The Climate Action Plans in the following pages enables the Villages of Queen Charlotte to achieve its commitments under the Climate Action Charter and the requirements of Bill 27, the Green Communities Act. The strategies outlined herein are intended to do significantly more, including:
Climate change is an important issue for many residents of Haida Gwaii. In our discussions, energy security was presented as a more appropriate lens to address the issue of climate change. Residents are currently dependent on gasoline, heating oil, propane and diesel for critical energy needs. Price fluctuations in these fuels have the potential to significantly disrupt life on Haida Gwaii. An energy security approach aims to increase local capacity to generate energy from renewable sources, encourage local agriculture and stimulate the local economy. All of these strategies will also reduce greenhouse gas (GHG) emissions.
Corporate and community GHG emissions inventories are attached in the following pages. The following high level observations were noted for the project:
1. Compact communities.

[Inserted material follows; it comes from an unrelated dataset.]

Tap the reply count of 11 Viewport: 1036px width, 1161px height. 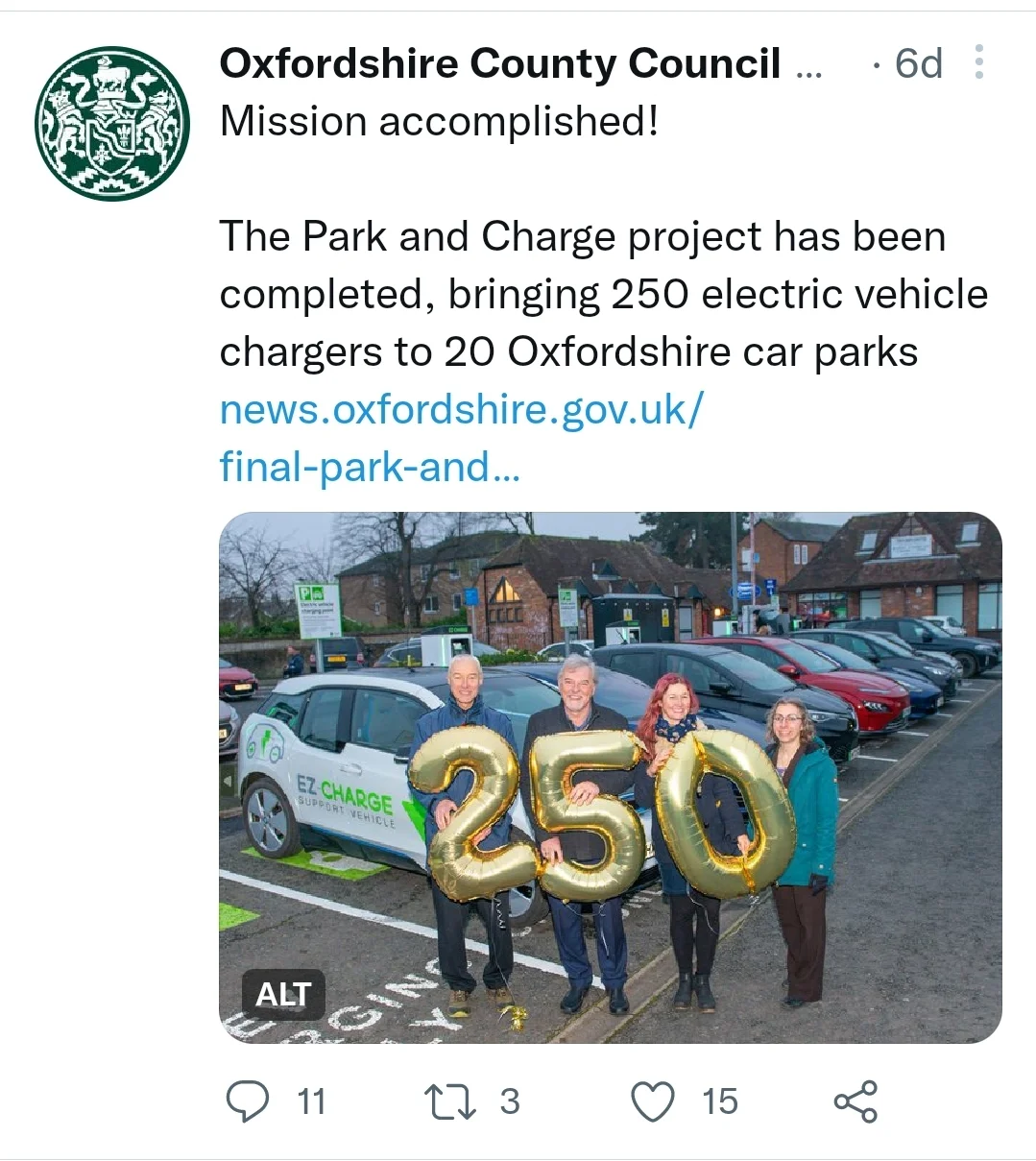pos(312,1101)
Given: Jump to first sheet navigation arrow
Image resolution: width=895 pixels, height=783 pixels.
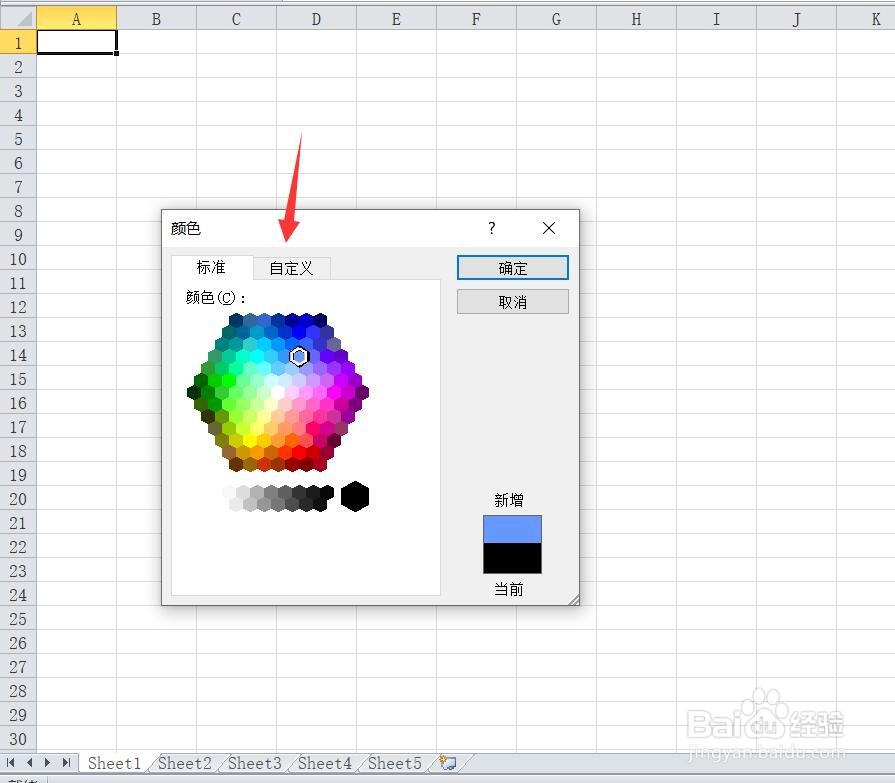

All three municipalities on Haida Gwaii are compact communities with a much higher proportion of cycling and walking rates than the provincial averages. The compact nature of the communities creates the possibility for district energy. Municipalities can continue to support this pattern of development through their Official Community Plans. For each of the three municipalities we were able to develop a scenario that achieves the target of a 20% reduction in GHG emissions over 2007 levels by 2020. We have provided wording to include this target in the OCPs as attached documents in the community inventory sections.
2. Revolving loan fund. An innovative revolving loan fund for energy efficiency projects, in partnership with BC Hydro and BC Ministry of Energy, is a key opportunity for increasing energy efficiency of buildings on Haida Gwaii and stimulating economic development.
3. Partnerships between municipalities. There are opportunities for the municipalities to partner on a number of strategies to reduce waste, provide economic development and save energy.
4. The need for clean energy. Municipalities need to lobby for clean electricity generation on Haida Gwaii. The use of diesel generators significantly increases both community and corporate emissions. Electricity on the north grid produces 30 times as much GHG emissions as the BC average; the south grid produces 10 times as much GHG emissions as the BC average.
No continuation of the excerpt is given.